**PROBLEM DETAILS:**
Pick each line that has "computer" out of the records.

**LISTED RECORDS:**

========

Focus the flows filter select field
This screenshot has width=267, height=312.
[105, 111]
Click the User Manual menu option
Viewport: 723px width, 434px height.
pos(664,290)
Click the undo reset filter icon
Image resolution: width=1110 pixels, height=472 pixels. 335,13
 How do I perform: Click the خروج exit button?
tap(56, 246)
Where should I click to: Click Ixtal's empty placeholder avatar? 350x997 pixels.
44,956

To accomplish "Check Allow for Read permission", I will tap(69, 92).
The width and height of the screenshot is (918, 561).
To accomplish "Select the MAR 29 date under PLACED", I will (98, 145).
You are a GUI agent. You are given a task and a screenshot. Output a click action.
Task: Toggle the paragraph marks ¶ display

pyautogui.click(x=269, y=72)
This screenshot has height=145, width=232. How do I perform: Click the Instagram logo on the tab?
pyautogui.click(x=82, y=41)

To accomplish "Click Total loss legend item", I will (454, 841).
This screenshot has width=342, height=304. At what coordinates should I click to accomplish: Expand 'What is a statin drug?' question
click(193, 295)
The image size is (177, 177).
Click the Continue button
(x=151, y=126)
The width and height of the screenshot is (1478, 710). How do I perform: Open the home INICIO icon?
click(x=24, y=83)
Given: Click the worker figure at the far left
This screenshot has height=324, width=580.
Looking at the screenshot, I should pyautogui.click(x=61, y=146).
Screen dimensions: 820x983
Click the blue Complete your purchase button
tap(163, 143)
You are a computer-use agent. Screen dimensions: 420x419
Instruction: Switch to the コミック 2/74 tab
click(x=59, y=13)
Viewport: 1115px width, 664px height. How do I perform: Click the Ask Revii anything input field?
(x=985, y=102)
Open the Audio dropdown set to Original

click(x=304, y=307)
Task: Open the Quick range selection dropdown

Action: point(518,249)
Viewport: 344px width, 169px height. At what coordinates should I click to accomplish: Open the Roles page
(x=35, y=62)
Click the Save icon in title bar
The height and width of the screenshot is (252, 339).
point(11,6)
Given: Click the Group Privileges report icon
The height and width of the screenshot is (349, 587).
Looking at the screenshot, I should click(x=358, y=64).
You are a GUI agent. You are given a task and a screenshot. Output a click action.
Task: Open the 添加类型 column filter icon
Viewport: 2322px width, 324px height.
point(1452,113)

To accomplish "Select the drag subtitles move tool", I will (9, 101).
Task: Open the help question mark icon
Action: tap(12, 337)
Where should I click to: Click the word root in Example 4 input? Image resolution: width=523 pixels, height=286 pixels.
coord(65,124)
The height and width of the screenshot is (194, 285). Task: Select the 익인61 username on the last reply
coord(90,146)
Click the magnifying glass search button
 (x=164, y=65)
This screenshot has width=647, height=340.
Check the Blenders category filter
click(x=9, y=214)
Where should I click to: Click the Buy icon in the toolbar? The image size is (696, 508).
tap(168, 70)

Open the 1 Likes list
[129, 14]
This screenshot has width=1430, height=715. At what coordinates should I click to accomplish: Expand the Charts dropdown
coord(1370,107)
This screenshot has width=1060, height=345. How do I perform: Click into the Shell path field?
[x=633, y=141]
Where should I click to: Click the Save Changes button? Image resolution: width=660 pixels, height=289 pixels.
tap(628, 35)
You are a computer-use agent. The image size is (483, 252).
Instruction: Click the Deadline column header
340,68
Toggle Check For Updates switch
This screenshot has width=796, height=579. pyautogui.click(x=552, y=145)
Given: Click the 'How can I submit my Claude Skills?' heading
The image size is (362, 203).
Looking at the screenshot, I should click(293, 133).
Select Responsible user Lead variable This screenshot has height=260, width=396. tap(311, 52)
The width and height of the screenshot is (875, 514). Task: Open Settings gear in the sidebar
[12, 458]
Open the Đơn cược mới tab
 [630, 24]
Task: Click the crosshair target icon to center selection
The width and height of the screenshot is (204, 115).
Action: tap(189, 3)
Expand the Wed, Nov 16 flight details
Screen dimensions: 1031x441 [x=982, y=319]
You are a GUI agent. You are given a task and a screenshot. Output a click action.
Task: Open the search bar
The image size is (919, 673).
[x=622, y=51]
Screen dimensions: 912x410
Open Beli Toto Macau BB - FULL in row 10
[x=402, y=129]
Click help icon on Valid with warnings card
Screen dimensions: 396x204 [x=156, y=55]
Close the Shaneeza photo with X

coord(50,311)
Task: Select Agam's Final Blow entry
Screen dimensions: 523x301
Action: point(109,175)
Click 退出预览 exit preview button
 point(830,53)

========

**RESULT OF THIS TASK:**
You are a computer-use agent. Screen dimensions: 420x419
You are a computer-use agent. The image size is (483, 252).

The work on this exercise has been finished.